Xylitol- The Hidden Poison

Xylitol- The Hidden Poison

Xylitol is a sweetener commonly found in chewing gum.  Xylitol is toxic to pets, causing low blood sugar (hypoglycemia) and liver damage (hepatic necrosis).  Now, xylitol is showing up in many new products such as nasal sprays, sleep aids, multivitamins, antacids, stool softeners, prescription sedatives, and smoking-cessation products.  Ingestion of these products present a double risk of poisoning.  Not only is the medication or supplement  itself dangerous, the xylitol within the product is also toxic.

Of even greater concern is that manufacturers are not required by law to disclose the amount of xylitol contained in the product.  Often, xylitol is considered part of the “proprietary ingredients”, “inactive” ingredients, or “other” ingredients.   All foods in the United States list their ingredients in order of quantity with the ingredients in greatest quantities listed first continuing to the last listed ingredient which is of the smallest quantity.

However, for medications and dietary supplements, the order of ingredients is not required to be in descending order.  The ingredients may be alphabetical, misleading consumers to believe that xylitol is present in insignificant quantities.

It is important to realize that just one piece of gum containing xylitol may result in hypoglycemia in a 10 pound dog.  Hypoglycemia may appear within 1-2 hours of ingestion or as much as 12 hours after ingestion.

If you suspect your pet has consumed any potential amount of xylitol, call your veterinarian or 24 hour emergency veterinary facility immediately.  Immediate treatment is to induce vomiting and closely monitor your pet.  If you are unsure if your pet consumed a product containing xylitol or another toxin, do not delay.  Contact your veterinarian or Animal Poison Control at 1-800-548-2423.

• • • • •

PROBLEMS TO SOLVE:
• a. For each statement, decide whether the xylitol article supports it, answering yes or no and quoting the words that decide it: (i) Manufacturers must disclose by law how much xylitol a product contains. (ii) Hypoglycemia from xylitol may appear as late as 12 hours after ingestion. (iii) Medications must list their ingredients in descending order of quantity.
• b. Rewrite the passage of the xylitol article starting at "Of even greater" and ending at "in insignificant quantities.", substituting "herbal remedies" for "dietary supplements".
Rely only on the xylitol article.

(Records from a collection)
• • • • •

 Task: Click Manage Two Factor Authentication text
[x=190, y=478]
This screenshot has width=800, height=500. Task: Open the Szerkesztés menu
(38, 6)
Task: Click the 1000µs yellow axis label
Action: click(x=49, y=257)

• • • • •

RESULTS FOR THE EXERCISE:
• a.
(i) No: "manufacturers are not required by law to disclose the amount of xylitol contained in the product."
(ii) Yes: "Hypoglycemia may appear within 1-2 hours of ingestion or as much as 12 hours after ingestion."
(iii) No: "for medications and dietary supplements, the order of ingredients is not required to be in descending order."

• b.
Of even greater concern is that manufacturers are not required by law to disclose the amount of xylitol contained in the product.  Often, xylitol is considered part of the “proprietary ingredients”, “inactive” ingredients, or “other” ingredients.   All foods in the United States list their ingredients in order of quantity with the ingredients in greatest quantities listed first continuing to the last listed ingredient which is of the smallest quantity.

However, for medications and herbal remedies, the order of ingredients is not required to be in descending order.  The ingredients may be alphabetical, misleading consumers to believe that xylitol is present in insignificant quantities.